Часть 1
23 апреля 2017 г. в 22:49
Не слышно собственный голос за чужими криками и грохочущими битами, кто-то пытается встать за пульт и выдать соло — бездарное; из всего этого — роскошный бэкстейдж на камеру, но никакой возможности поговорить. Слава с грохотом ставит бокал на стойку. Слава покачивается, будто его штормит от выпитого, хотя он для разнообразия вообще не пил. Вот этот последний бокал — единственный после Версуса; после драки не машут кулаками, после драки или празднуют победы или запивают поражение.
Славе плевать.
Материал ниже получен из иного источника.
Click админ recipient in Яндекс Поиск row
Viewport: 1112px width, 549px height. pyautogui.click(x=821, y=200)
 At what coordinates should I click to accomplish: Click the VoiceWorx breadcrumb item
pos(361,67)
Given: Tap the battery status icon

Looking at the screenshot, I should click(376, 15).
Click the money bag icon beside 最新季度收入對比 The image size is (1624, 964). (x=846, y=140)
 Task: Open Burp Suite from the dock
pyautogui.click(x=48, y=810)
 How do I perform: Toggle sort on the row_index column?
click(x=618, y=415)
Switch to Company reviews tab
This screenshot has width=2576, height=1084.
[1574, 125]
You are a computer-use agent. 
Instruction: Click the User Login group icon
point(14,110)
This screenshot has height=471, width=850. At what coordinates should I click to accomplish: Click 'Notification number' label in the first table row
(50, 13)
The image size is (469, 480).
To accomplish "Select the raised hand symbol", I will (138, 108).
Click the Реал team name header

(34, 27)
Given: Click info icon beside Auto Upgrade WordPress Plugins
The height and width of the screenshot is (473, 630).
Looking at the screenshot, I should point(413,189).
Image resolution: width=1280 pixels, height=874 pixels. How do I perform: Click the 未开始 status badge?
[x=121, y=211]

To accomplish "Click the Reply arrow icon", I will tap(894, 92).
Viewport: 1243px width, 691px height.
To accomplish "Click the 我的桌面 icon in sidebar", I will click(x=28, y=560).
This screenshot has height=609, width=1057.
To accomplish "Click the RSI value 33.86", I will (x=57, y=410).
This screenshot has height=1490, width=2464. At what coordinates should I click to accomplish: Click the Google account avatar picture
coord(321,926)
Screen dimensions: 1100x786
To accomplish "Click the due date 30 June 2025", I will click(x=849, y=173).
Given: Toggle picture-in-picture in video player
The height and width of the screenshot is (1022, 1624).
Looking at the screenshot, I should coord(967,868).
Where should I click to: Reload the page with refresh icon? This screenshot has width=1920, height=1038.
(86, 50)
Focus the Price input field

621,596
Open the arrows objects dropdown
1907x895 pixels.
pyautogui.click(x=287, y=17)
Пару лет назад он говорил: не унизишь ты того, кто сам себя хуесосит; если тебе положить на репутацию — ты никогда не сольешь.
— Позиции дзена, — кто-то смеялся, то ли Букер, то ли Замай.
— Позиция камасутры, блядь, — он начинал злиться, — мне кто-нибудь нальет уже или нет?
И все равно хочет, чтобы признали, хочет, чтобы похвалили; кто-то пережил подростковые выебоны, кто-то, но не Слава. Отражение в полированной стойке говорит — ты выше этого, Рики, ты старше этого, Рики, не ведись, Рики, тебе не похуй ли, в конце концов.
— У меня вписка.
— Ебал я твои вписки.
И все.
Они проталкиваются через толпу — кто-то дает пять на ходу, кто-то останавливает и тычет им в лица фронталкой. Слава обнимает его за плечи и покачивается, хотя он трезв, он трезвее, чем все они тут; шум нарастает, Гена пытается улыбаться в камеру. Они вываливаются в ночь, и там тоже толпа, но дышать становится легче.
Слава закуривает.
Стоп-кадр.
Он покачивается и наклоняется будто пытается что-то прошептать, на деле — прикипает губами к его уху, подцепляет губами мочку; губы все в обветренных корках, ладонь так и сжимает плечо, и.
— К тебе или ко мне? — глядя на вздернутую бровь низко хмыкает, прибавляет шаг, увлекая за собой: — Да я шучу, расслабься.
— Чего?
— Ненавижу трахаться при всех, — сообщает доверительно, и Гена идет за ним, как человек, услышавший дудочку Крысолова.
У него съемная однушка, у Гены вписка и поезд ранним утром, он сначала думает о том, что выспится в дороге, и только потом — о смысле сказанного, а потом перестает думать. У Славы жесткий захват, когда вокруг не остается людей, он пьяно тычется губами в шею, так размазанно, что почти верится, что едва стоит на ногах, вот только Слава трезв.
Ближе к проспекту он начинает горланить гимн Слова, и хорошо, что его не слышит Дэн; он все еще нарочито раскачивается, цепляясь за его плечи, будто вот-вот упадет; черт знает, к чему эта клоунада, может быть, просто к тому, чтобы затащить в подворотню и толкнуть там к стене. Шуршат помойные кошки, где-то над головой разгорается коммунальная драма. Слава дергает воротник его куртки, прикусывает над воротником и продолжает захлебываться пьяным хохотом — от него вообще не пахнет бухлом, только легко — потом и еще шерстью свитера, в запах хочется уткнуться как память о себе-шестнадцатилетке.
— Твою мать, — Слава бормочет, на мгновение прекращая бороться с его ртом, его гордостью и пряжкой его ремня, — какого хрена ты не приезжал так долго?
Был в туре, был в депрессии, был уверен, что некуда приезжать — без разницы.
Гена его за волосы тянет несильно — ласково почти.
— Да не похуй ли. Показывай уже дорогу.